Task requirements — Return every one of the following items unchanged, character for character.

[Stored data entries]
======
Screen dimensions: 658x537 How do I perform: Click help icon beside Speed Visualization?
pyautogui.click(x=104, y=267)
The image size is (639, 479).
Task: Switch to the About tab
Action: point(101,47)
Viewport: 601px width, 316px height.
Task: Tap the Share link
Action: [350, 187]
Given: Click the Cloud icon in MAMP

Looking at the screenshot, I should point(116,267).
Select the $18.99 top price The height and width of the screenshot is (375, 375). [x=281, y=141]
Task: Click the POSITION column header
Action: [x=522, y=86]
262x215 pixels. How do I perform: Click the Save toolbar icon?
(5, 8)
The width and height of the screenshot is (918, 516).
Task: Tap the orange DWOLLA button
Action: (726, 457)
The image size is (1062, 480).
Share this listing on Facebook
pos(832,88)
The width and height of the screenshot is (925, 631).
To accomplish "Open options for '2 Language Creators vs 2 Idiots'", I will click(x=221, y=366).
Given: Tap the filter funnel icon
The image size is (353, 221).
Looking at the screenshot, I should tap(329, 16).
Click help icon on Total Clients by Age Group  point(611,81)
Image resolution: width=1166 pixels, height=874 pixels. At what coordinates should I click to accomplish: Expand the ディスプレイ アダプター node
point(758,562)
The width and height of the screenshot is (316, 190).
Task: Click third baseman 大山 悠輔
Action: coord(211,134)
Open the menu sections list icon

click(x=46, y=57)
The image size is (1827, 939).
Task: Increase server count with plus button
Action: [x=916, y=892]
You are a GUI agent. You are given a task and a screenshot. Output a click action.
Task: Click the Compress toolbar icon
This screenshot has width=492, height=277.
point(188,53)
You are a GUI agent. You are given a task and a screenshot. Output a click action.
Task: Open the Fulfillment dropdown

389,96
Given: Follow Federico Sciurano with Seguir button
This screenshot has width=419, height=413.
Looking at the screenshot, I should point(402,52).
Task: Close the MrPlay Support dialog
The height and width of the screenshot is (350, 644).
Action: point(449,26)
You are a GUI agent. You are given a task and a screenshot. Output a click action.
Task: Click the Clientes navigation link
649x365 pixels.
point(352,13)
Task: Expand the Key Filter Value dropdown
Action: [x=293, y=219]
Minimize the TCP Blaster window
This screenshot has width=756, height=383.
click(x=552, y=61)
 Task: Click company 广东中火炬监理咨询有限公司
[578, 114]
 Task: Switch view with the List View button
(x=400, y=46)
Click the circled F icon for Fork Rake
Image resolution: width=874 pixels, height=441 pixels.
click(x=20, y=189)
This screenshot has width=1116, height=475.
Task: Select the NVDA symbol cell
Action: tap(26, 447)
======
Finished answer —
Screen dimensions: 658x537 How do I perform: Click help icon beside Speed Visualization?
pyautogui.click(x=104, y=267)
The image size is (639, 479).
Task: Switch to the About tab
Action: point(101,47)
Viewport: 601px width, 316px height.
Task: Tap the Share link
Action: [350, 187]
Given: Click the Cloud icon in MAMP

Looking at the screenshot, I should point(116,267).
Select the $18.99 top price The height and width of the screenshot is (375, 375). [x=281, y=141]
Task: Click the POSITION column header
Action: [x=522, y=86]
262x215 pixels. How do I perform: Click the Save toolbar icon?
(5, 8)
The width and height of the screenshot is (918, 516).
Task: Tap the orange DWOLLA button
Action: (726, 457)
The image size is (1062, 480).
Share this listing on Facebook
pos(832,88)
The width and height of the screenshot is (925, 631).
To accomplish "Open options for '2 Language Creators vs 2 Idiots'", I will click(x=221, y=366).
Given: Tap the filter funnel icon
The image size is (353, 221).
Looking at the screenshot, I should tap(329, 16).
Click help icon on Total Clients by Age Group  point(611,81)
Image resolution: width=1166 pixels, height=874 pixels. At what coordinates should I click to accomplish: Expand the ディスプレイ アダプター node
point(758,562)
The width and height of the screenshot is (316, 190).
Task: Click third baseman 大山 悠輔
Action: coord(211,134)
Open the menu sections list icon

click(x=46, y=57)
The image size is (1827, 939).
Task: Increase server count with plus button
Action: [x=916, y=892]
You are a GUI agent. You are given a task and a screenshot. Output a click action.
Task: Click the Compress toolbar icon
This screenshot has width=492, height=277.
point(188,53)
You are a GUI agent. You are given a task and a screenshot. Output a click action.
Task: Open the Fulfillment dropdown

389,96
Given: Follow Federico Sciurano with Seguir button
This screenshot has width=419, height=413.
Looking at the screenshot, I should point(402,52).
Task: Close the MrPlay Support dialog
The height and width of the screenshot is (350, 644).
Action: point(449,26)
You are a GUI agent. You are given a task and a screenshot. Output a click action.
Task: Click the Clientes navigation link
649x365 pixels.
point(352,13)
Task: Expand the Key Filter Value dropdown
Action: [x=293, y=219]
Minimize the TCP Blaster window
This screenshot has width=756, height=383.
click(x=552, y=61)
 Task: Click company 广东中火炬监理咨询有限公司
[578, 114]
 Task: Switch view with the List View button
(x=400, y=46)
Click the circled F icon for Fork Rake
Image resolution: width=874 pixels, height=441 pixels.
click(x=20, y=189)
This screenshot has width=1116, height=475.
Task: Select the NVDA symbol cell
Action: tap(26, 447)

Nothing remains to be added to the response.